Based on the localarea, various capabilities of biofilm formation of E. coli isolates were observed. In this study, biofilm-producing species formed only 1% of the colistin-resistant E. coli samples while the highest percentage of biofilm production appears to belong to ampicillin-resistant species [19]. Yet most antibiotic-resistant species of E. coli seem to produce no biofilm.

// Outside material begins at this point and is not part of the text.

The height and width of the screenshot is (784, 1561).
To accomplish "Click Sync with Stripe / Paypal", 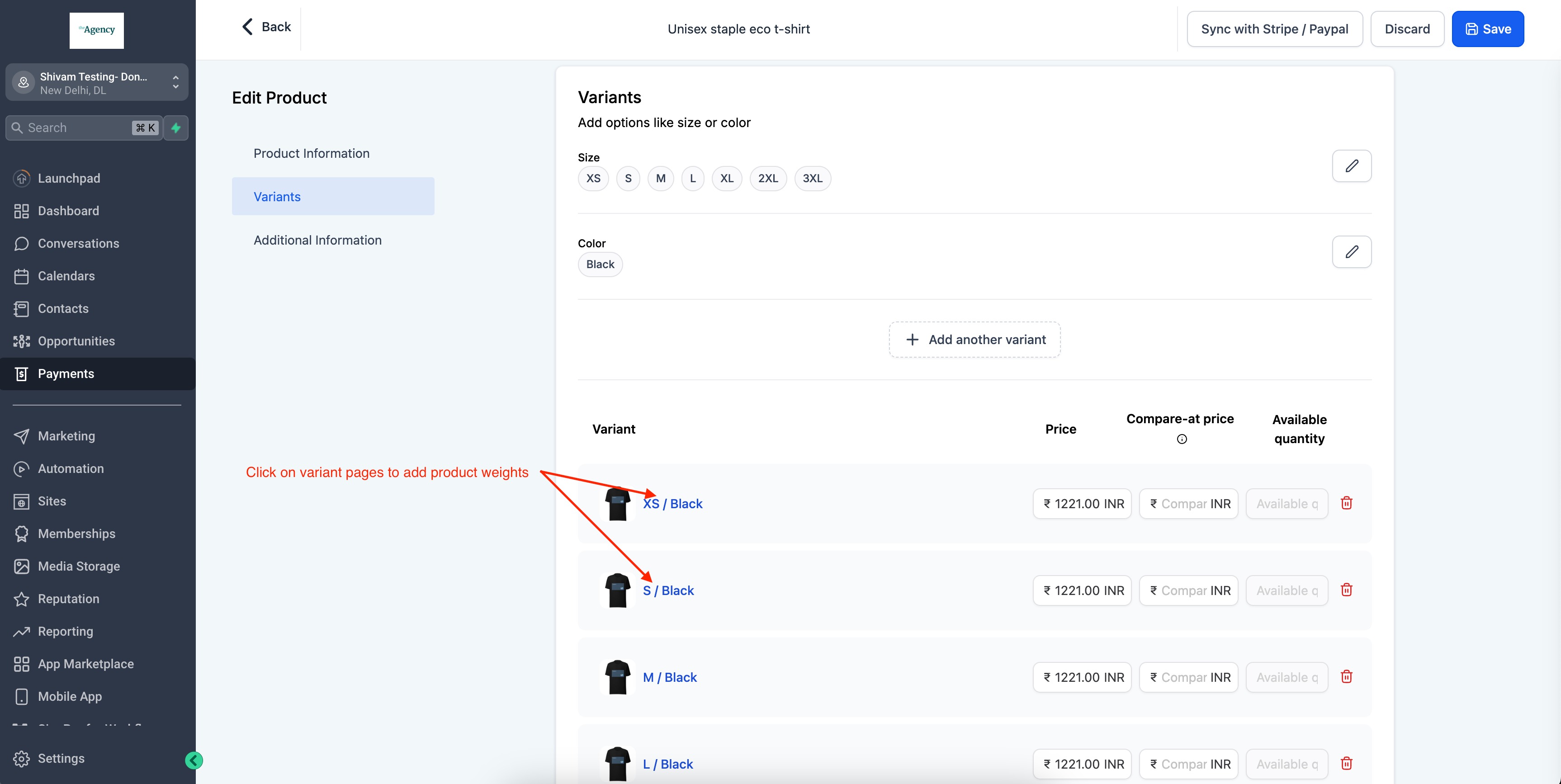I will [x=1274, y=29].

E. coli is one of the most common causative agents of infections around the globe and in our hometown. As a traditional procedure for the prevention and treatment of gastrointestinal gram-negative bacteria such as Enterobacteriaceae infections colistin is widely used in poultry farms and is the last-resort antibiotic for treating multidrug-resistant (MDR) infections [14]. The main part of published studies is focused on colistin-resistant E. coli in regional animals. In this survey plasmid-mediated resistance to colistin by targeting the mcr -1, 2 in clinically isolated E. coli to evaluation of mentioned genes frequencies in human isolates was done. Many studies have been conducted on this matter in animals and poultry, and also a few on human samples. The studies mostly targeted mcr -1 and not many considered mcr -2 as a subject of study, which appears to be due to difficulties in its detection [15]. Thus, we decided to study the prevalence of resistance to colistin in E. coli infected samples in a certain timeframe and consequently the incidence of mcr -1 and mcr -2 in resistant species as the most suspected agents of this resistance [14]. After extracting The DNA from our samples, we started setting up our PCR program to achieve the optimum temperature program for both mcr -1, 2 to multiply. Although we were able to come up with a plan to run PCR on mcr -1 successfully there is no detection of mcr -2 in isolated strains. In conclusion, based on the modifications in the antibiogram interpretation criteria, antibiotic prescription procedure, and wrong traditional prevention and treatment in livestock industries, the susceptibility pattern of E. coli is constantly changing. Reconsideration in empirical therapy and restriction in extreme use of antibiotics such as colistin in the livestock industry should be considered.

Limitations

The genetic relationship between the resistant isolates, investigating any correlations with patient characteristics, and other molecular determinants responsible for colistin resistance of E. coli are not aimed and not determined. These are the limitations of the current.